Geraldine Moore’s Mena signature portrayal of a competent and successful woman who has brought a “fortune” and some business sense to the failing small hill farm is multi-dimensional. She motivates her “gomaral” of a husband but perceives his mother and niece to be impediments to their future happiness.
Joe Murphy as Mike Glavin, the husband, epitomises a conflicted man who “can’t be guided two roads at once”. His empathetic and nuanced performance dramatically outlines a steady decline in his mental health as the plot develops.
In Kevin Lalor-Fitzpatrick’s artful rendition of Thomasheen Séan Rua he demonstrates the malevolence and cuteness of a cunning matchmaker whose only object appears money, and yet he expresses genuine emotion as he bemoans his loneliness of being without a companion.
Stasia Kilroy as Sive brings an innocent brightness and light to the stage. Jamie Drury playing Liam Scuab displays passion and principle as a youth prepared to take on the world for Sive. The chemistry of young love sparks between the pair but there is a constant dampening of Sive’s spirit as her life spins out of control.

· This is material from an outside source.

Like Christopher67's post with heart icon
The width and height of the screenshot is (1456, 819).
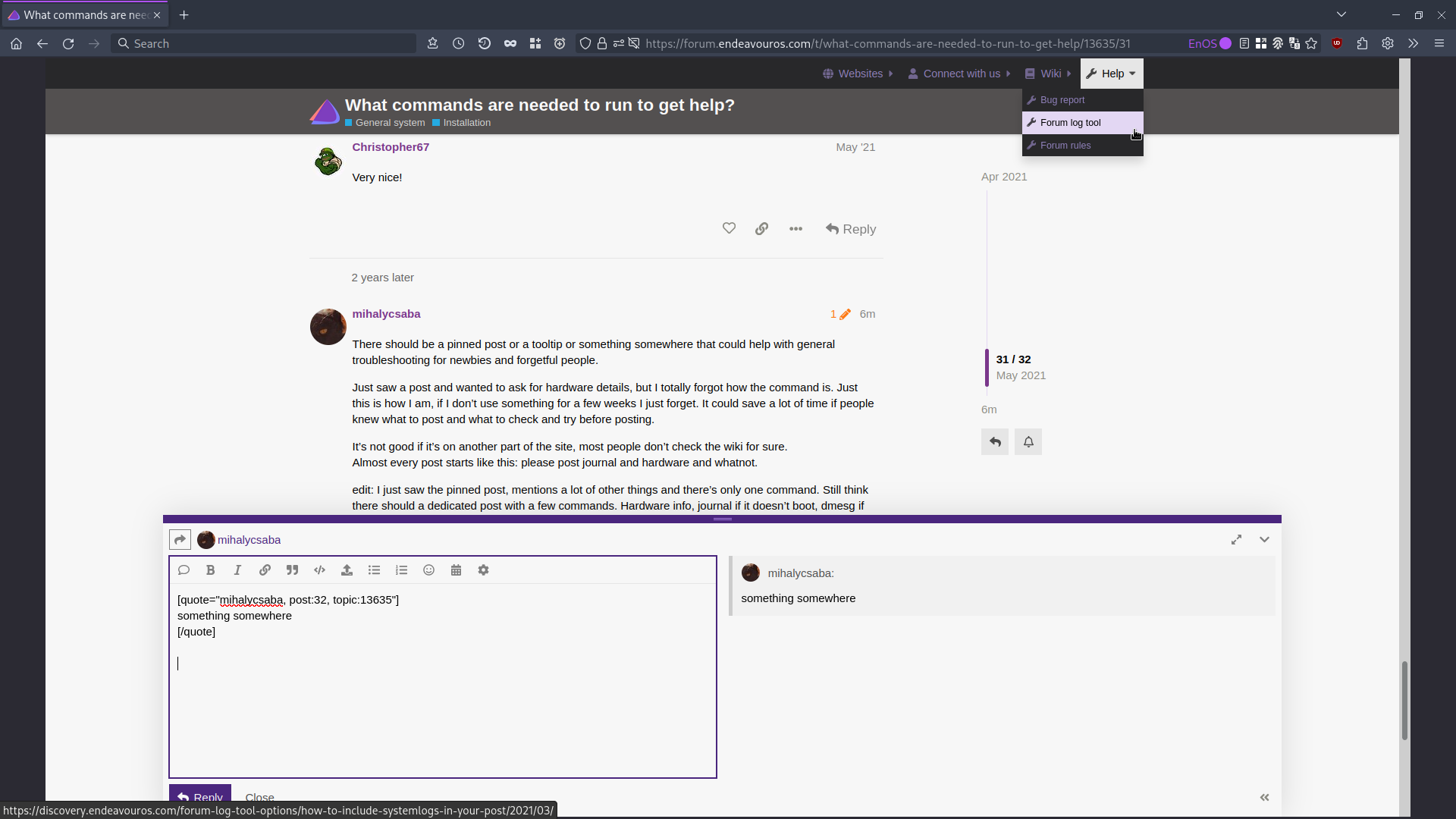click(x=729, y=228)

Vincent Hogan’s Seán Dóta is crucial to the plot and his portrayal of this “corpse of a man” is natural and unforced yet underscores the horror of the proposed match of a farmer old enough to be Sive’s grandfather.
Michelle O’Sullivan’s multi-faceted portrayal Nana, who dotes on her son Mike and Sive, but has a black hatred of Mena, is sensitive and balanced. She forewarns “There is a hatchery of sin in this house” and supports women in their trials with “How is it all men will find words to save themselves? Women must pay for all happiness.”
The travelling tinkers Pats Bocock by John Kavanagh, and Carthalawn by Coleman Young serve as essential and effective narrators through song and story. Kavanagh’s dignified portrayal a traveller is a celebration of human decency. Young’s melodious tones have the effect of a Greek chorus and provide a solemnity to the production.
The backstage crew of Catherine Scully and Eamonn Delaney with Stage Manager Noel Ryan ensure seamless continuity, while set design by Keith Mason, lighting by Lar Scully and sound by Eimear Corri provide the perfect backdrop to this masterly play.